Reproduce the items word for word, from the first line through the line that contains "Looking at the", both ends included. Leave the pictures out.

[Begin Stored records]

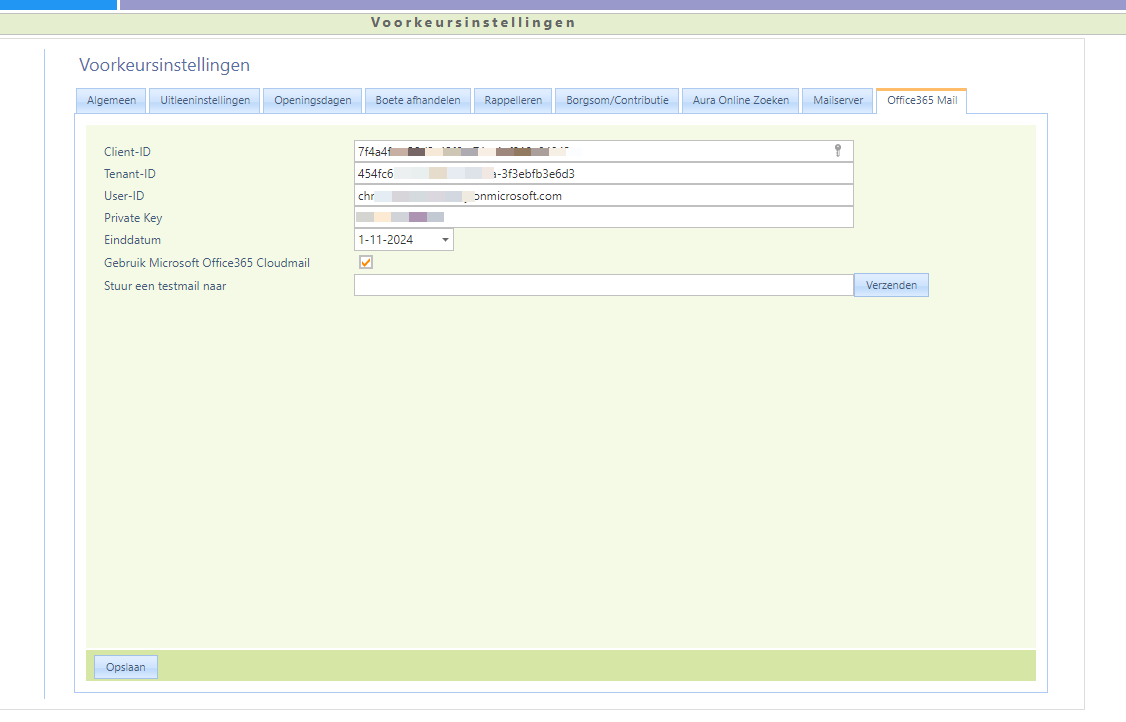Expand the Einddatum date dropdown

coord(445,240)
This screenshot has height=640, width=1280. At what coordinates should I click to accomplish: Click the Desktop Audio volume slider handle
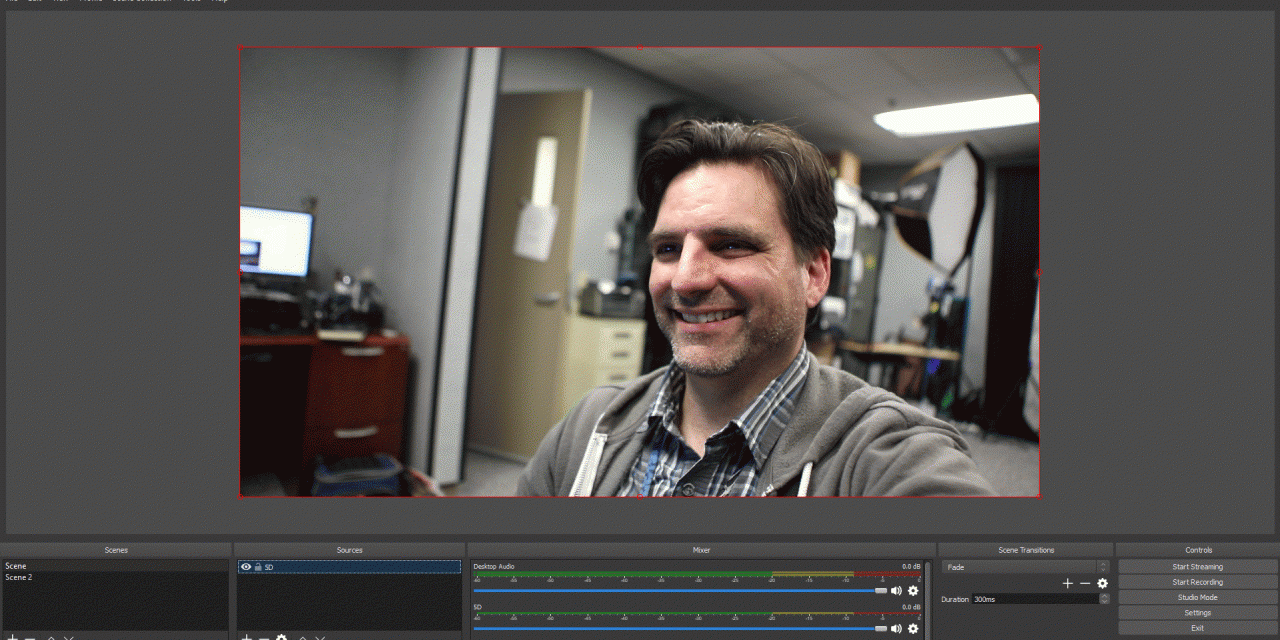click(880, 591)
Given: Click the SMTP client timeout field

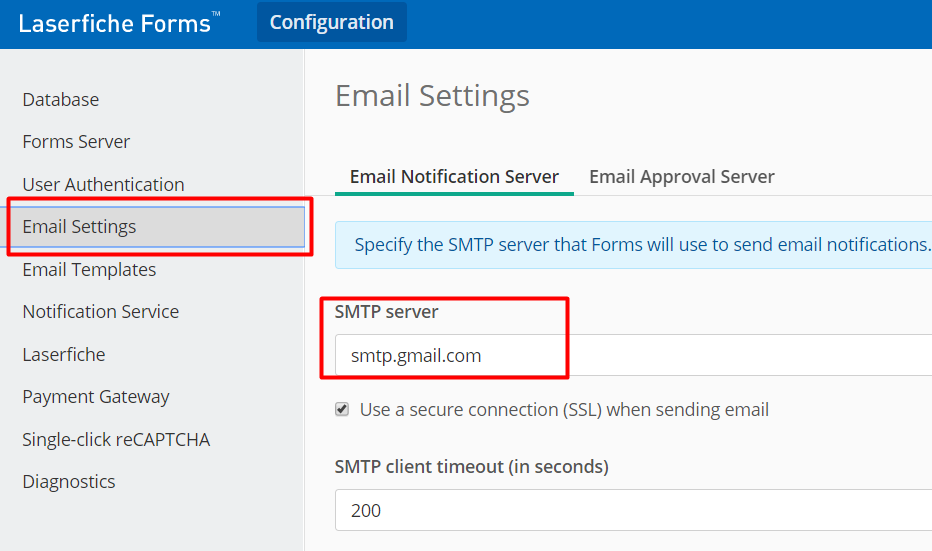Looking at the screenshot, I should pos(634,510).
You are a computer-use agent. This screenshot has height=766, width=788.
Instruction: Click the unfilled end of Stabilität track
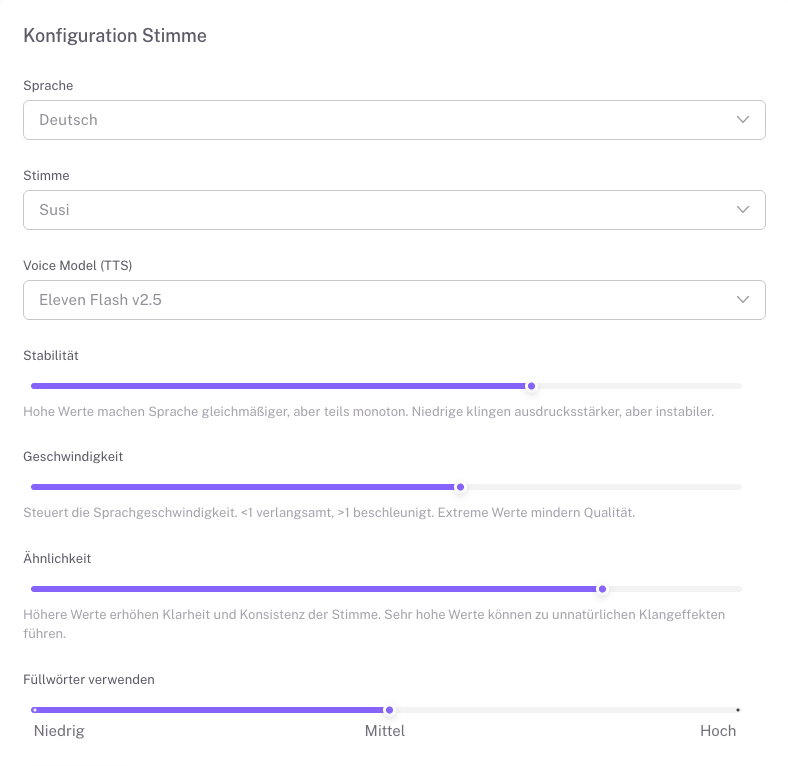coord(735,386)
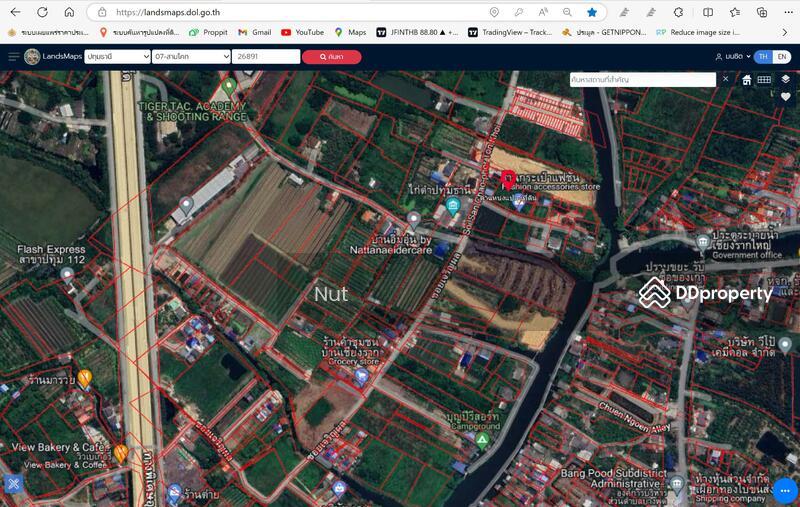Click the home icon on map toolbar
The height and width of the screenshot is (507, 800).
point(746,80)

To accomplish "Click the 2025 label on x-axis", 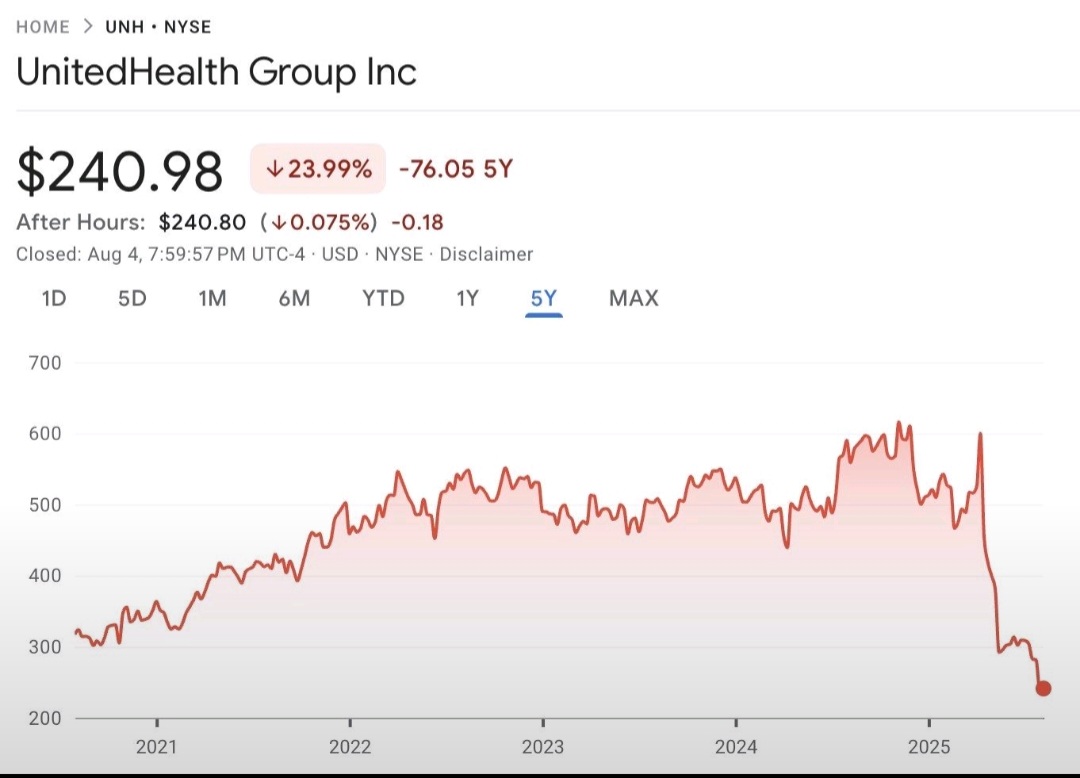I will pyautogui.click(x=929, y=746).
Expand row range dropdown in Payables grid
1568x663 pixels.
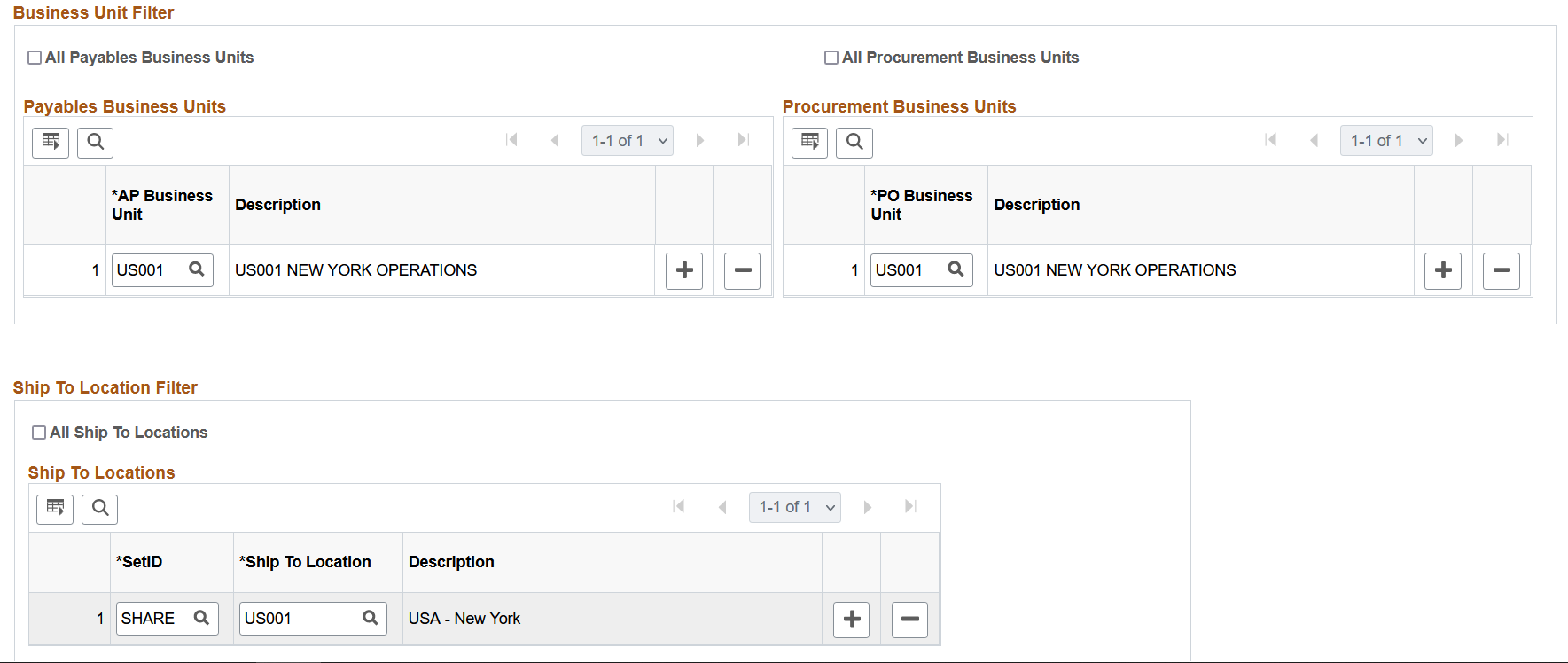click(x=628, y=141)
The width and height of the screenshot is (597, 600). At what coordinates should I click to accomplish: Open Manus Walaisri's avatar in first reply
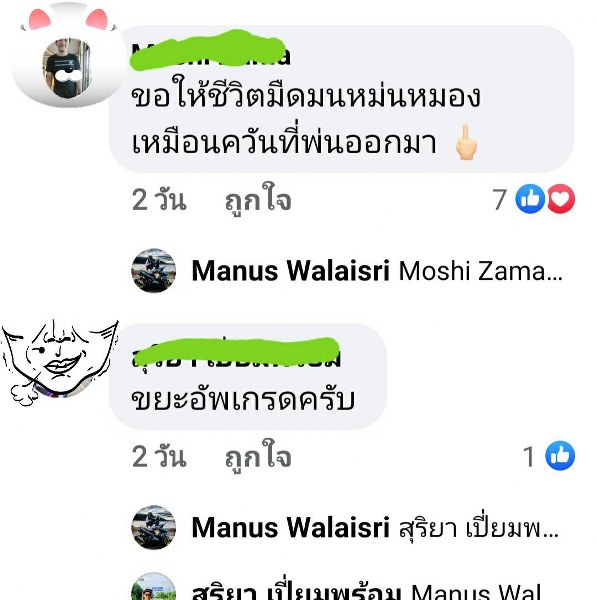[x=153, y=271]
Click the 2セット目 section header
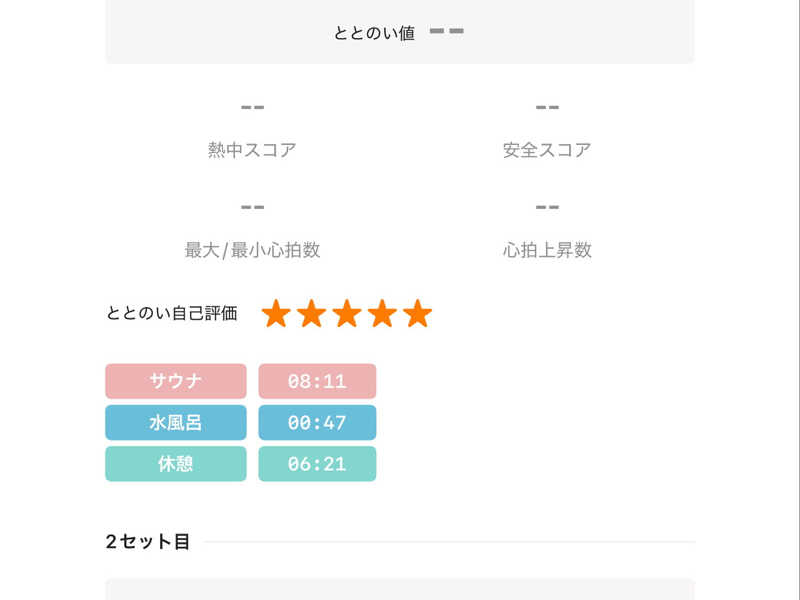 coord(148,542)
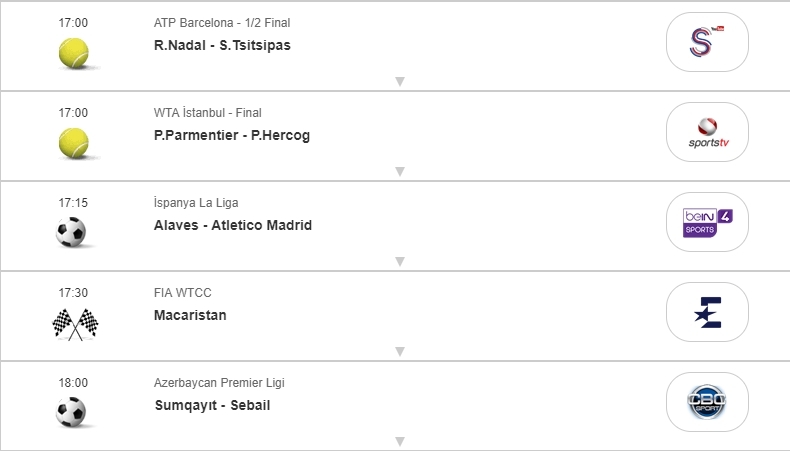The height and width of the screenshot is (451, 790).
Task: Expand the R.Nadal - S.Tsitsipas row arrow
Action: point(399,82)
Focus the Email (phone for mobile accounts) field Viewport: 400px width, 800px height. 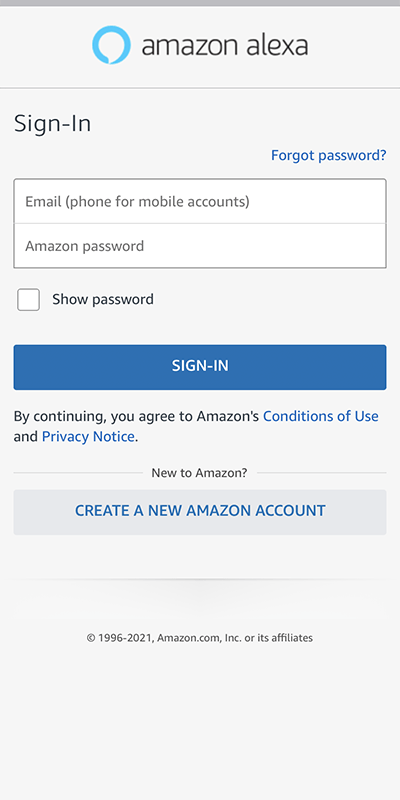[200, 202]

[End Stored records]

Answer:
Expand the Einddatum date dropdown

coord(445,240)
This screenshot has height=640, width=1280. At what coordinates should I click to accomplish: Click the Desktop Audio volume slider handle
click(880, 591)
Given: Click the SMTP client timeout field

Looking at the screenshot, I should pos(634,510).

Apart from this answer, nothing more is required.